Abeera Shaeer, Mehwish Aslam, Naeem Rashid
International journal of biological macromolecules 2021 v.180 pp. 222-233
Bacillus subtilis, Escherichia coli, absorption, active sites, bacteria, calcium, catalase, genes, half life, hydrogen peroxide, molecular weight, oxygen, pH, sodium azide
Catalases catalyze the decomposition of hydrogen peroxide into water and oxygen.
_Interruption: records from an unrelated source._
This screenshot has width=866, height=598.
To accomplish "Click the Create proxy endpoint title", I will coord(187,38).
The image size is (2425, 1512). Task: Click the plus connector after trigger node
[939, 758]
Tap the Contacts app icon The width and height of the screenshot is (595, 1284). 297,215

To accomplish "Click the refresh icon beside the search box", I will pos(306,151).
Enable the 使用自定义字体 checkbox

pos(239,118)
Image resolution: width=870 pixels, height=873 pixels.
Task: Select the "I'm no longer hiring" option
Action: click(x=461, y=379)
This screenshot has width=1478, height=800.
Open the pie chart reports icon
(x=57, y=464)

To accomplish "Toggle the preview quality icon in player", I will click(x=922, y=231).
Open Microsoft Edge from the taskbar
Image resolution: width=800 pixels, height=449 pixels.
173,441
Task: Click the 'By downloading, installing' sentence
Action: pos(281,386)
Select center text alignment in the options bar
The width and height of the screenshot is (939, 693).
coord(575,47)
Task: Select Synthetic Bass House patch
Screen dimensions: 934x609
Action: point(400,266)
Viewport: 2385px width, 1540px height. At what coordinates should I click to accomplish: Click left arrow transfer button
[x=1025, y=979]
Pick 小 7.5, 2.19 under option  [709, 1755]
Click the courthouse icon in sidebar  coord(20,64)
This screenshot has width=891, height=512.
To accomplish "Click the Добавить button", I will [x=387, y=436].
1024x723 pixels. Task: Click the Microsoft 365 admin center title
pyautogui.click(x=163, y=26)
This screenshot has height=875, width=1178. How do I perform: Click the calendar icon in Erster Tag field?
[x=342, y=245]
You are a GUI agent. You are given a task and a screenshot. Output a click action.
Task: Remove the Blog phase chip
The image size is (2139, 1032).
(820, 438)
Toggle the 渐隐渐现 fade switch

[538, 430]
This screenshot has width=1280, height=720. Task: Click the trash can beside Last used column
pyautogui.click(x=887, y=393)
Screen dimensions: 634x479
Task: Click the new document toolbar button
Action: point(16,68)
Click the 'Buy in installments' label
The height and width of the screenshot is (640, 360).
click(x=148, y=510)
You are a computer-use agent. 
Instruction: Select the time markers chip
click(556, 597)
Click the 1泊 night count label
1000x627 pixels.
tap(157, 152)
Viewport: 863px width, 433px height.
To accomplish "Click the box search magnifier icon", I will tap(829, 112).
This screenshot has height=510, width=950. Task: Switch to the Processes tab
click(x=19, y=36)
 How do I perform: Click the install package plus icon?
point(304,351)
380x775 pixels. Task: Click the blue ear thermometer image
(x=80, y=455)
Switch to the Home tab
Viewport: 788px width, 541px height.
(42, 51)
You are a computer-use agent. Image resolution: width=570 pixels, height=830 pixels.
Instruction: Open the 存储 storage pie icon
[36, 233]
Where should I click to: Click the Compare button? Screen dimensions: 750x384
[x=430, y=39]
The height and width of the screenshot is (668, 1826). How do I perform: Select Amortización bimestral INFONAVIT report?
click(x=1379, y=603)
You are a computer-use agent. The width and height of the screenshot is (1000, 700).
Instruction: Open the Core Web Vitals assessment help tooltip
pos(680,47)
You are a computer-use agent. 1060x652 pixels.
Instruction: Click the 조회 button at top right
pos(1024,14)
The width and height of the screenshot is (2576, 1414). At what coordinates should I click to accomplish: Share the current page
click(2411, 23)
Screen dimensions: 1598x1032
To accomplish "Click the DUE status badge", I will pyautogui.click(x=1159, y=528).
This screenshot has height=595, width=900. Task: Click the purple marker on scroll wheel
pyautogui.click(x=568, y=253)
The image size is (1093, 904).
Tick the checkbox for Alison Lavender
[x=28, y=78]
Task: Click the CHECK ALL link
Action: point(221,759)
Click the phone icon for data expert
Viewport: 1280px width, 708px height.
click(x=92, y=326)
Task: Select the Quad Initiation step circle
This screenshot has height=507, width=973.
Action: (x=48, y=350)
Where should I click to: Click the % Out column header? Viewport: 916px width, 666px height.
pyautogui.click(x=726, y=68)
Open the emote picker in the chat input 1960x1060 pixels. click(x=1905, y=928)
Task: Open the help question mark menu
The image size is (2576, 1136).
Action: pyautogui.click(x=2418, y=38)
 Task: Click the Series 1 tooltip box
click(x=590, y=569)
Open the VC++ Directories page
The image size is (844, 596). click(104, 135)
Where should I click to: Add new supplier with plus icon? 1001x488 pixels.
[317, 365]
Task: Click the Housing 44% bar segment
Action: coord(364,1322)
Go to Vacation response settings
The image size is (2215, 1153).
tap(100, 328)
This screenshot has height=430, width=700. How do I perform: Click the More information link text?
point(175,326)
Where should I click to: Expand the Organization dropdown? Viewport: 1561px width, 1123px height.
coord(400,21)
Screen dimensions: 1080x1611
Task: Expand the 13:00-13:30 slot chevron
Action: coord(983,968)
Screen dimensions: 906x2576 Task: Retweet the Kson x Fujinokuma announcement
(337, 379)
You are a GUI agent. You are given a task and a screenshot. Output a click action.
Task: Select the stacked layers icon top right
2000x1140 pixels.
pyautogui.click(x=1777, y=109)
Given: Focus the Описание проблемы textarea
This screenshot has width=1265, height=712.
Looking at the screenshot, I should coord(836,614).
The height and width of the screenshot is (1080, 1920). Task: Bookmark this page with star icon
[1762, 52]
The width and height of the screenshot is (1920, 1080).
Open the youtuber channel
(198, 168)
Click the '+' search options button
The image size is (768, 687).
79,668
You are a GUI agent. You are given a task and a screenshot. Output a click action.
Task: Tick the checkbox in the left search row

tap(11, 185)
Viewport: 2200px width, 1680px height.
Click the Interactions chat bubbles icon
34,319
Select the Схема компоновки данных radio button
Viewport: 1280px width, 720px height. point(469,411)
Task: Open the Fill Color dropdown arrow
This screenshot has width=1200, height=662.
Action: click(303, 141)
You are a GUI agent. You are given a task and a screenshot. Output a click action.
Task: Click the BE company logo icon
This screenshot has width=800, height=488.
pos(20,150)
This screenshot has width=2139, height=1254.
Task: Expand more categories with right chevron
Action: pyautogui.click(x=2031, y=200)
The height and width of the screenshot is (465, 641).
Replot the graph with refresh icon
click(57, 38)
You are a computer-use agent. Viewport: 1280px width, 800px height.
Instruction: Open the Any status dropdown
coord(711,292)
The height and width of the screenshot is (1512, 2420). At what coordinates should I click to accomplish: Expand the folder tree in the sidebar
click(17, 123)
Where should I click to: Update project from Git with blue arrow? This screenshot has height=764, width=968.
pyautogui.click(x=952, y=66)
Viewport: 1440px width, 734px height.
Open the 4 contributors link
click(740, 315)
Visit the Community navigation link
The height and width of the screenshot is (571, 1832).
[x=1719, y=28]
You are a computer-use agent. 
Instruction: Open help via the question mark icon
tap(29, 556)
Limited reports are available on characterization of manganese-catalases. We describe here molecular cloning and expression in Escherichia coli of a putative manganese-catalase gene from mesophilic bacterium, Bacillus subtilis R5. The gene product, CatBₛᵤ, produced as a soluble protein, was purified to apparent homogeneity and biochemically characterized. The absorption spectra and nonsignificant inhibition by sodium azide indicated that it is a manganese-catalase. The protein was in homohexameric form in solution, with a subunit molecular weight of 30 kDa, containing ~2 Mn²⁺ and ~1 Ca²⁺ per subunit. CatBₛᵤ showed highest activity at pH 8.0 and 55 °C. It was found to be highly active with a specific activity of 25,290 μmol min⁻¹ mg⁻¹ and apparent Kₘ and kcₐₜ values of 98 mM and 1.27 × 10⁴ s⁻¹ subunit⁻¹, respectively. Although from a mesophilic source, it exhibited a half-life of 2 h at 80 °C. Furthermore, the active site and metal binding residues in CatBₛᵤ were predicted by homology modelling and molecular docking. To the best of our knowledge, this is the first characterization of a manganese-catalase from genus Bacillus.